* YOUR INSTRUCTIONS *
Leave the pictures out. Return all other data exactly.

##### DATA SUPPLIED #####

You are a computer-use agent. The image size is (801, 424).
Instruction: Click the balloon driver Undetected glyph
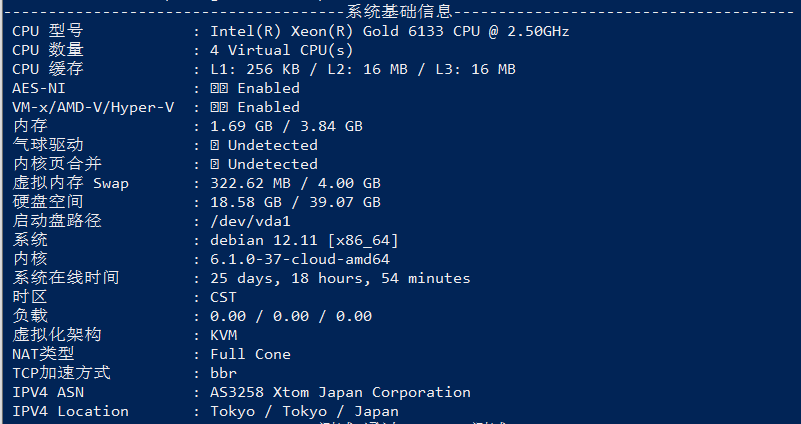point(215,146)
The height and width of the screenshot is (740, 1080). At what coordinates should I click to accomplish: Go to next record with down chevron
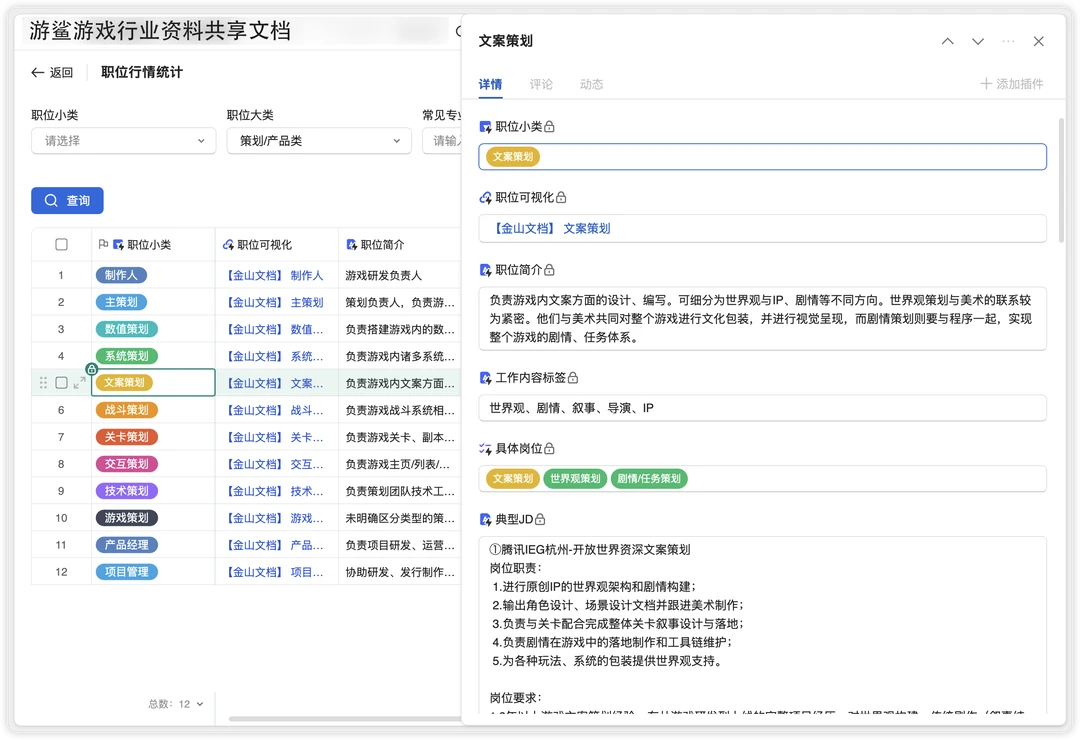(978, 41)
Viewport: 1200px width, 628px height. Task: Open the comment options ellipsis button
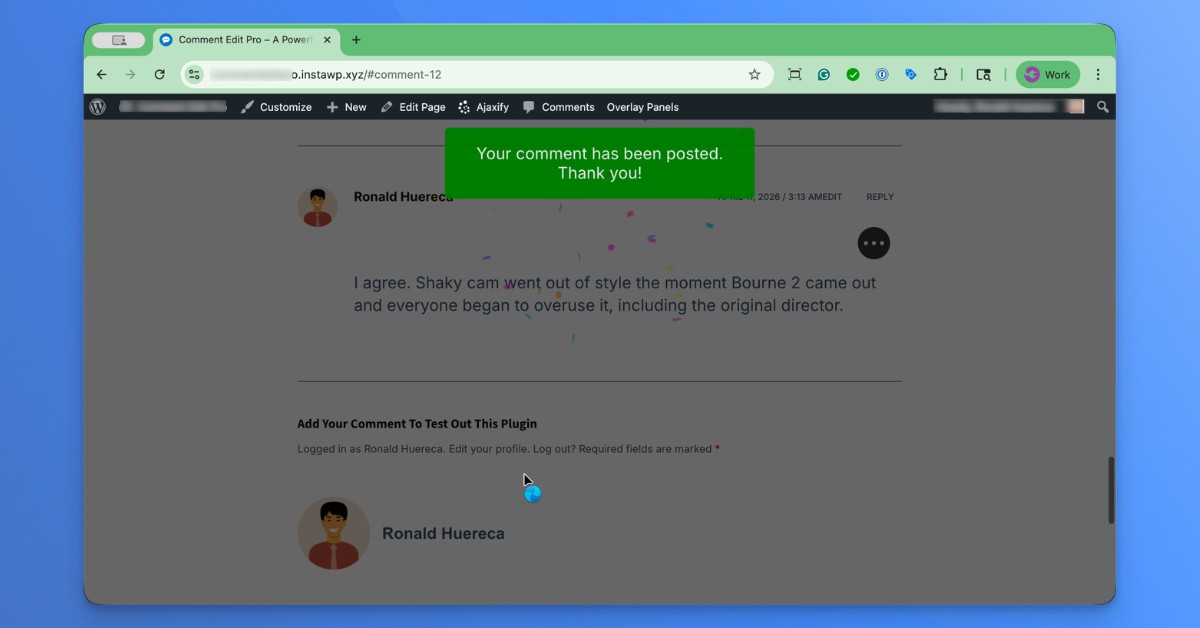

#####

* TASK ANSWER *
You are a computer-use agent. The image size is (801, 424).
Instruction: Click the balloon driver Undetected glyph
point(215,146)
The height and width of the screenshot is (740, 1080). At what coordinates should I click to accomplish: Go to next record with down chevron
(978, 41)
Viewport: 1200px width, 628px height. Task: Open the comment options ellipsis button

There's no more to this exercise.